With more than 1,000 passengers already stricken by a highly contagious gastrointestinal illness aboard cruise ships in recent weeks, a new outbreak was announced Wednesday by the Centers for Disease Control and Prevention.

The latest outbreak, with symptoms consistent with the Norwalk-like virus which has plagued at least three other ships, sickened 117 people aboard P&O Cruises' Oceana, which was carrying 1,859 passengers on a 15-night Caribbean trip.

The Oceana, operated by P&O Cruises of Great Britain, reported that 114 passengers and three crew members have been treated for some sort of virus, the Centers for Disease Control and Prevention said Wednesday.

The ship is on only its third sailing; it made its inaugural voyage from Port Everglades on Nov. 1, officials said. It is currently carrying 1,859 passengers on a 15-night Caribbean trip.

Most of the sick passengers traveled to Fort Lauderdale on the same charter flight from Manchester, England, a CDC spokesman said. Federal health officials are expected to board the ship to open an investigation.
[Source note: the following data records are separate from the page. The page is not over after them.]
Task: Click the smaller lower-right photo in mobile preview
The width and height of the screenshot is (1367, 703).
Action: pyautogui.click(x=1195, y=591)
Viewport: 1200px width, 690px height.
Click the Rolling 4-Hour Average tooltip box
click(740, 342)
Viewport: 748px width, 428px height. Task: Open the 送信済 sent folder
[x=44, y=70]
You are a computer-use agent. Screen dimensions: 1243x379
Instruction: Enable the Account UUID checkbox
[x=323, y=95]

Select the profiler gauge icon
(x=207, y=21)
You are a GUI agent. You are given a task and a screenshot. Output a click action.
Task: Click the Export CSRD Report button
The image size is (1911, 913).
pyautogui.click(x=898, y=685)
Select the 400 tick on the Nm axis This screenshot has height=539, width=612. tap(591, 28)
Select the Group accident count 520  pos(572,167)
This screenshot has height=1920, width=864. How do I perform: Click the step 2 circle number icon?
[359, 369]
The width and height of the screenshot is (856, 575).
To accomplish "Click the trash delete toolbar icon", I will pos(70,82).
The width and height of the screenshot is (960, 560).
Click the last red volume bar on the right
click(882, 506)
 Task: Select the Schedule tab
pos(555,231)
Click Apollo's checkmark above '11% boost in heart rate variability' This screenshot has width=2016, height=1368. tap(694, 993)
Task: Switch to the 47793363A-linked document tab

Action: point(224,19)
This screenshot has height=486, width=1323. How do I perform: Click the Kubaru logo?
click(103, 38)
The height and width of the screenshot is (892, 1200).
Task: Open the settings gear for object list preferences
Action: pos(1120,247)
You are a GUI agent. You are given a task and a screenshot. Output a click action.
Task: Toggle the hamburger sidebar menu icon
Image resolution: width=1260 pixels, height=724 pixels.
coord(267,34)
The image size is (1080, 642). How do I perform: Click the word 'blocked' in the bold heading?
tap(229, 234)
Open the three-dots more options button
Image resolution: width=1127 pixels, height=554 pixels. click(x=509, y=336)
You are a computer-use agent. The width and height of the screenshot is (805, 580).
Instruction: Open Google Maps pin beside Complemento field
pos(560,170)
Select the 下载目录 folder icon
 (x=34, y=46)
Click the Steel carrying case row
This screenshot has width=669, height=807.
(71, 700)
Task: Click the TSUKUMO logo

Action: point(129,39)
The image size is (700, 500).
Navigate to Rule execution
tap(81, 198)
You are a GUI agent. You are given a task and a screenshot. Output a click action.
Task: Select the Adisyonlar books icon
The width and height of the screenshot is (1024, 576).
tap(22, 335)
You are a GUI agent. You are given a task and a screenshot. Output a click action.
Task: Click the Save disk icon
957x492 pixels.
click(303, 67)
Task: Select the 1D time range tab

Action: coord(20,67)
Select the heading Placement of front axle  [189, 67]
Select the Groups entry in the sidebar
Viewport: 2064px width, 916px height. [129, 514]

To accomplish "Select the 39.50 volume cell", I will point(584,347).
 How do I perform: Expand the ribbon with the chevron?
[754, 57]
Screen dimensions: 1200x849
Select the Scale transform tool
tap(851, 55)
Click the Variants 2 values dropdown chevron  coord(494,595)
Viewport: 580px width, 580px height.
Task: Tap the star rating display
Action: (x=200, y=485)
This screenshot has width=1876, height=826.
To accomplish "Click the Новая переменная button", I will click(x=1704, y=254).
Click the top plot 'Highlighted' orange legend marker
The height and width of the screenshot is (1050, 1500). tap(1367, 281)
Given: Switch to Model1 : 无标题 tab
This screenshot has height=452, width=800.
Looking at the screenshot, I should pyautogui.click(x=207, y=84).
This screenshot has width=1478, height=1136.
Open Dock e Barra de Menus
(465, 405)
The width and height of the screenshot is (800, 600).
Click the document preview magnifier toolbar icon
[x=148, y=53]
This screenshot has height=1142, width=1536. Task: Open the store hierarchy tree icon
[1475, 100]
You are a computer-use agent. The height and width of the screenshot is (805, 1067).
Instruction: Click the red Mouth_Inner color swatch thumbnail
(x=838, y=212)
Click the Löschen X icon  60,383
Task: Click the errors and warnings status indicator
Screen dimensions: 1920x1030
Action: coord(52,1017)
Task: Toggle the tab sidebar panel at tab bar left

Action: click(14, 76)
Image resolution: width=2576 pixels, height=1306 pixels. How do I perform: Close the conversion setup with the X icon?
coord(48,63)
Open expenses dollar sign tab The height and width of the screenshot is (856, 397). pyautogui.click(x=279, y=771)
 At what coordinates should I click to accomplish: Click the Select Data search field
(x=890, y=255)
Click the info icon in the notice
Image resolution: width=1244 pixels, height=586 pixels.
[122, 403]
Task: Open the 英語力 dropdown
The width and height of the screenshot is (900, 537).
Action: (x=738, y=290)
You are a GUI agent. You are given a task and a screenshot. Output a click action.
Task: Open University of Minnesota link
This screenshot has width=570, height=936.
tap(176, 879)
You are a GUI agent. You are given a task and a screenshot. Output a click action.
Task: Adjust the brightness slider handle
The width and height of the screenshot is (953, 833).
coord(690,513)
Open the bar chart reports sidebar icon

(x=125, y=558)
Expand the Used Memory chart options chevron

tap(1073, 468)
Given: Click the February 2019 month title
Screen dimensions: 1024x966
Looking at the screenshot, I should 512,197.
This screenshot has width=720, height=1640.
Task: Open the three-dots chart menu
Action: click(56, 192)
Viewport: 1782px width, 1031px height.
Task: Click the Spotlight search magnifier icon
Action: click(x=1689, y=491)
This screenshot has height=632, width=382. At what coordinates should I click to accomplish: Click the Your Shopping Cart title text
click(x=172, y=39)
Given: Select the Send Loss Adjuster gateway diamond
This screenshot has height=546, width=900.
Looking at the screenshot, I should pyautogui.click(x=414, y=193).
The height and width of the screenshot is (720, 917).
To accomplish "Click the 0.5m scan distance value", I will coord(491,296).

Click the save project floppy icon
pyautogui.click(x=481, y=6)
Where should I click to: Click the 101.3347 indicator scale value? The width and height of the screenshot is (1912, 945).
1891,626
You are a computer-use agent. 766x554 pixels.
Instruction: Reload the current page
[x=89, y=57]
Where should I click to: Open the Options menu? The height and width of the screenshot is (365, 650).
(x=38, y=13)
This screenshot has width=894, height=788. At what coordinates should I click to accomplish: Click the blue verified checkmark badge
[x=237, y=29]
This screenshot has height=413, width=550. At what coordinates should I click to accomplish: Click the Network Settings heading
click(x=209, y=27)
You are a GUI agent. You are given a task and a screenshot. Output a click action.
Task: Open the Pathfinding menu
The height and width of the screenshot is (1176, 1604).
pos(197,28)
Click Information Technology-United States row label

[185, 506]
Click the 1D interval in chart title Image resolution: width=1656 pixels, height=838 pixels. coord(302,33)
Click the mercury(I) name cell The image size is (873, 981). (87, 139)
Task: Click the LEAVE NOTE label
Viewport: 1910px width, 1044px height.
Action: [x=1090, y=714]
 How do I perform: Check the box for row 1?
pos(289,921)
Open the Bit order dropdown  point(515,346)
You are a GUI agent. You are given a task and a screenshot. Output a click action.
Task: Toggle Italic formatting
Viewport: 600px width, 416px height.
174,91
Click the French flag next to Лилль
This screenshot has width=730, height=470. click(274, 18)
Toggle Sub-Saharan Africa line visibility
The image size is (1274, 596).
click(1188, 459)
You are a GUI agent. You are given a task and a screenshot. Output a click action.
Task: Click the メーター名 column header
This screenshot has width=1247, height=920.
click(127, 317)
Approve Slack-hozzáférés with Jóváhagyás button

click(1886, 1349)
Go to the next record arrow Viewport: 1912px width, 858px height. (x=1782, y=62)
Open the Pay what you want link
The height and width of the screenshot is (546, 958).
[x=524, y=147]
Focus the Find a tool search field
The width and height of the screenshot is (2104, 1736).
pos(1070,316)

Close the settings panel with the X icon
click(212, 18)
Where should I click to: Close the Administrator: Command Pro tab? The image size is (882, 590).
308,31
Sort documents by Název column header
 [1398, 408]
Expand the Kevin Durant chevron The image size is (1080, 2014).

The problems aboard the Oceana mimic recent troubles on Holland America's Amsterdam, Carnival Cruise Lines' Fascination and Disney Cruise Line's Magic. More than 1,000 passengers aboard those ships have become sick in recent weeks, despite heightened disinfection and cleaning efforts.

The Amsterdam, which left Port Canaveral on Sunday with more than 1,200 passengers aboard, was held at Port Everglades in Fort Lauderdale for 10 days to be thoroughly decontaminated after about 500 people fell ill on its last four trips.

CDC officials said Wednesday that three people had become sick on the Amsterdam's current voyage.

The Norwalk virus causes severe diarrhea, stomach pain and vomiting for 24 to 48 hours, according to the CDC.